→ 課題 1
山川咲さんを紹介する読解用抜粋から、次の一文を英語に訳してください：「このインタビューは2024年3月に実施しました。」

CRAZY WEDDINGの創業者であり、神山まるごと高専の初代クリエイティブディレクターをつとめた山川咲さん。2024年は、結婚15周年の日に離婚届を出したことを夫婦で仲良く公表し、娘の英さんが小学校入学を迎えた、変化の大きな1年でした。新しい家族として歩み始めた山川さんに、こどもとの向き合い方、学校という場のとらえ方について語っていただきました。

※このインタビューは2024年3月に実施しました。

山川咲(やまかわ・さき) / クリエイティブディレクター
1983年東京生まれ。2歳のとき父が会社を辞め、ワゴンカーで日本放浪の旅へ。千葉の大自然の中で暮らす。2012年に「CRAZY WEDDING」を創設。2020年にCRAZYを退任後、ライフスタイルブランド「SANU」や私立高専「神山まるごと高専」、循環商社「ECOMMIT」に取締役や理事として参画。著書に『幸せをつくるシゴト』(講談社)

→ 課題資料
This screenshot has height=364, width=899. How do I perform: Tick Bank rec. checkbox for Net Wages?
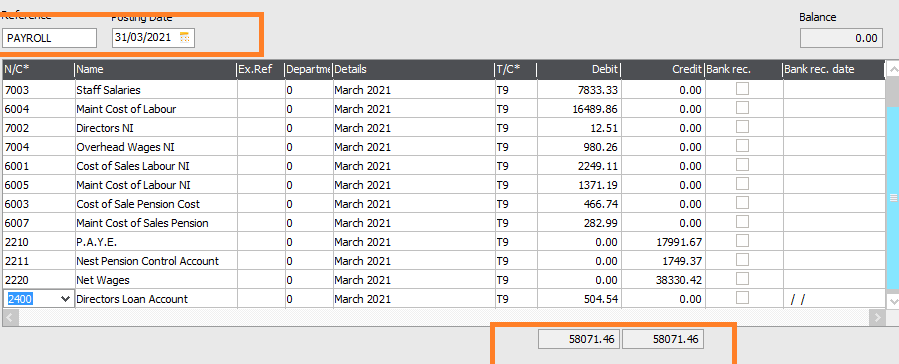pyautogui.click(x=742, y=279)
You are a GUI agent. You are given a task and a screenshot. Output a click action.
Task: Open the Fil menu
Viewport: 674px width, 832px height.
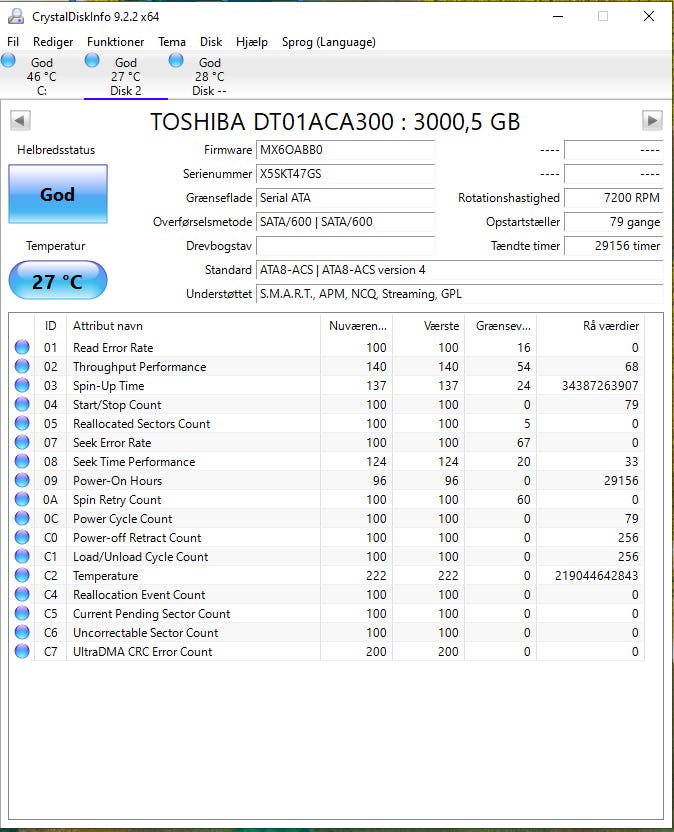point(13,42)
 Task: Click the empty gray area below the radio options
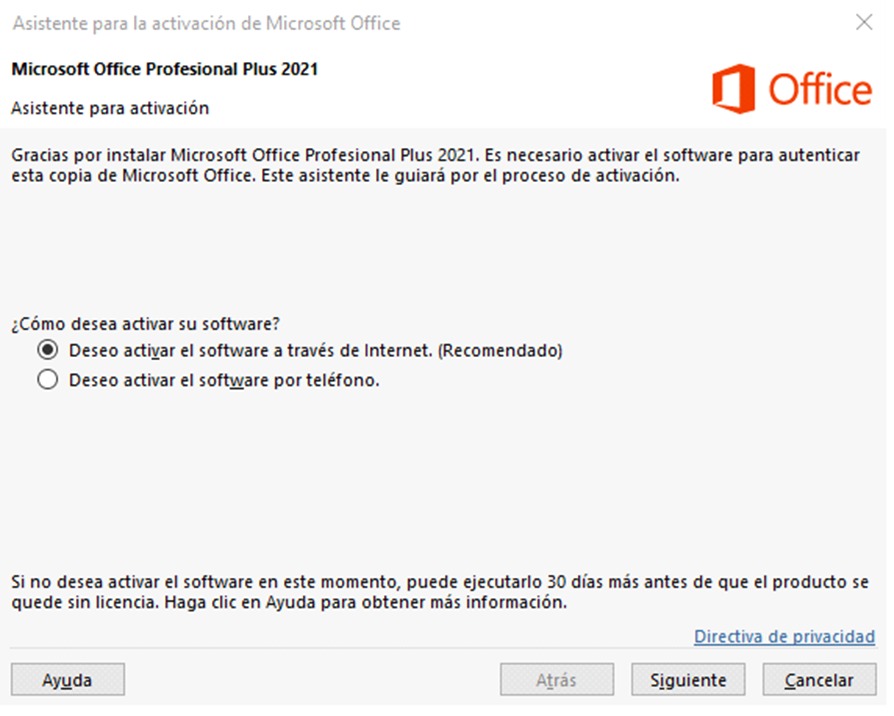coord(440,470)
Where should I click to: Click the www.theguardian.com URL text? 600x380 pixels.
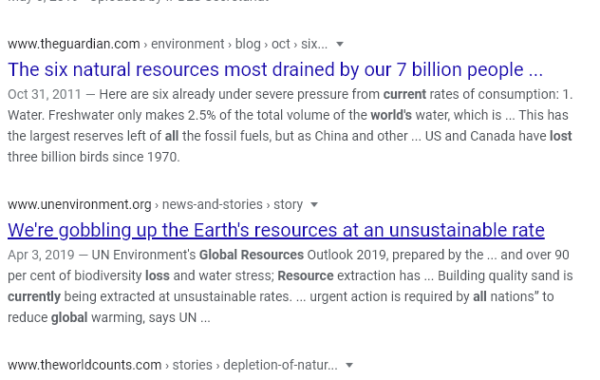click(x=73, y=44)
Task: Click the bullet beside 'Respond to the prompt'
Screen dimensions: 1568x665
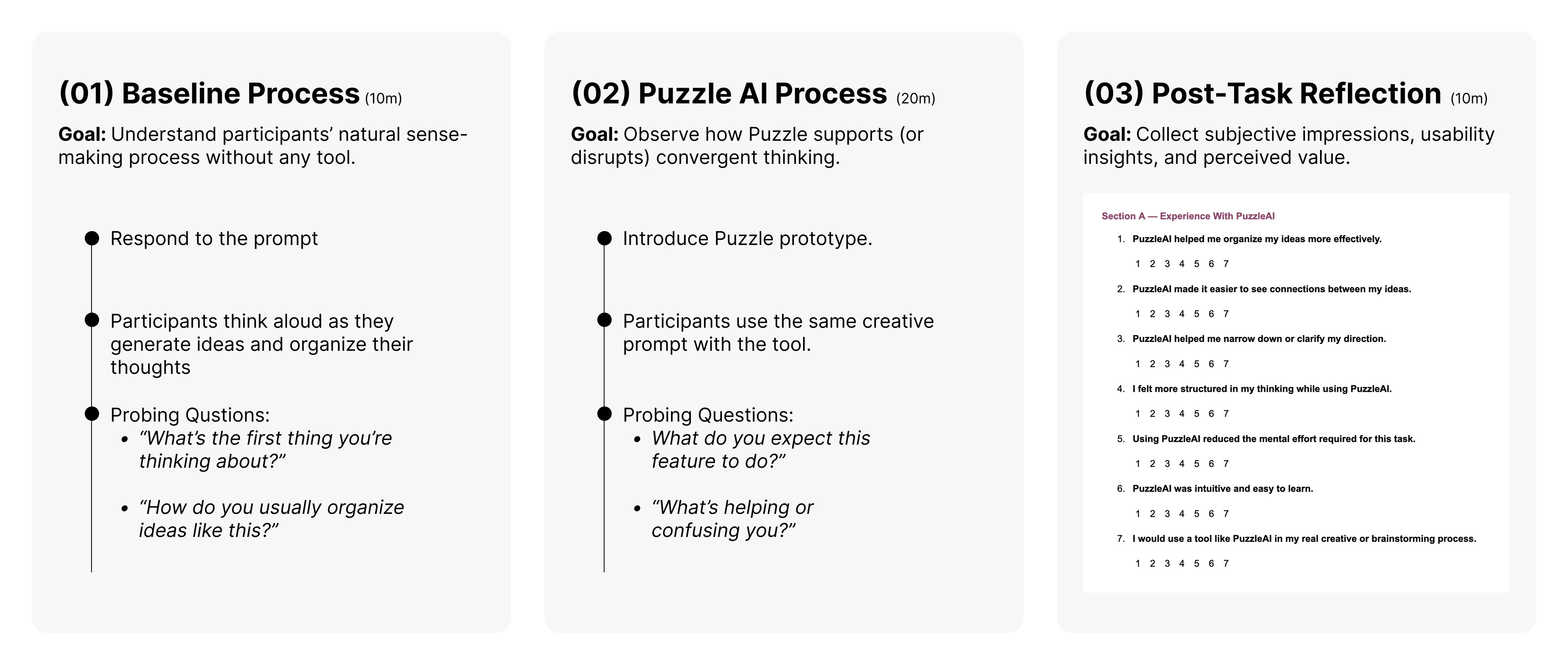Action: (91, 238)
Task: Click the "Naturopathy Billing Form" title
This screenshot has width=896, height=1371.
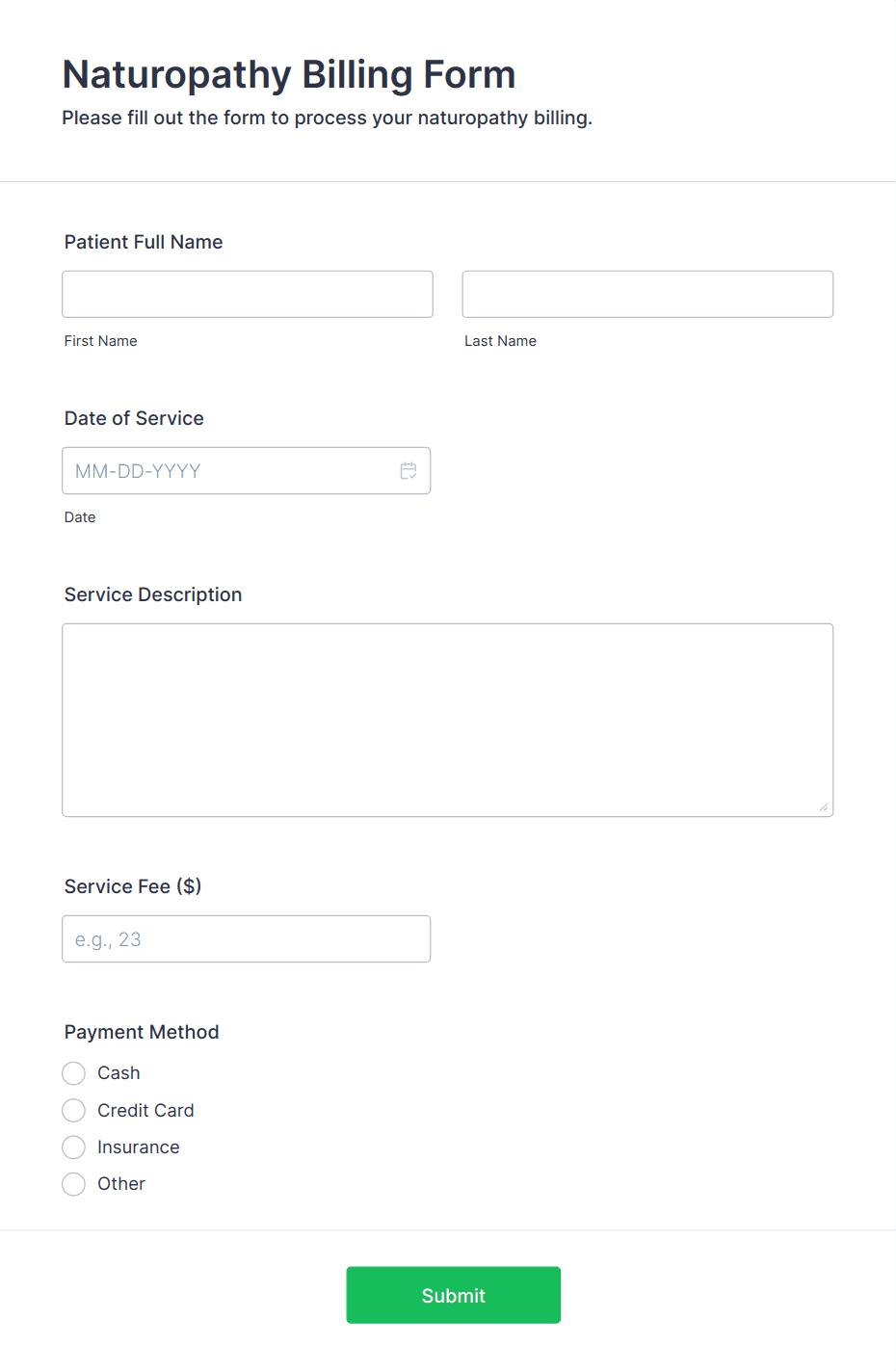Action: click(x=289, y=74)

→ 課題 2
上の記録を、「Task: Click the empty」を含む行から記録の最後の行まで、両端を含めて指示文ごと書き直してください。解答の座標値だけを0.4倍し、0.5以上は切り上げて整数に丸め、指示文中の数値や書式はそのままにし、画像は出力に含めないでください。

→ 解答 1
This interview was conducted in March 2024.

→ 解答 2
 Task: Click the empty gray area below the radio options
coord(176,188)
Where should I click to: Click the www.theguardian.com URL text? 600x380 pixels.
click(x=29, y=18)
Task: Click the bullet beside 'Respond to the prompt'
Screen dimensions: 1568x665
Action: (36, 95)
Task: Click the "Naturopathy Billing Form" title
This screenshot has width=896, height=1371.
Action: click(x=116, y=30)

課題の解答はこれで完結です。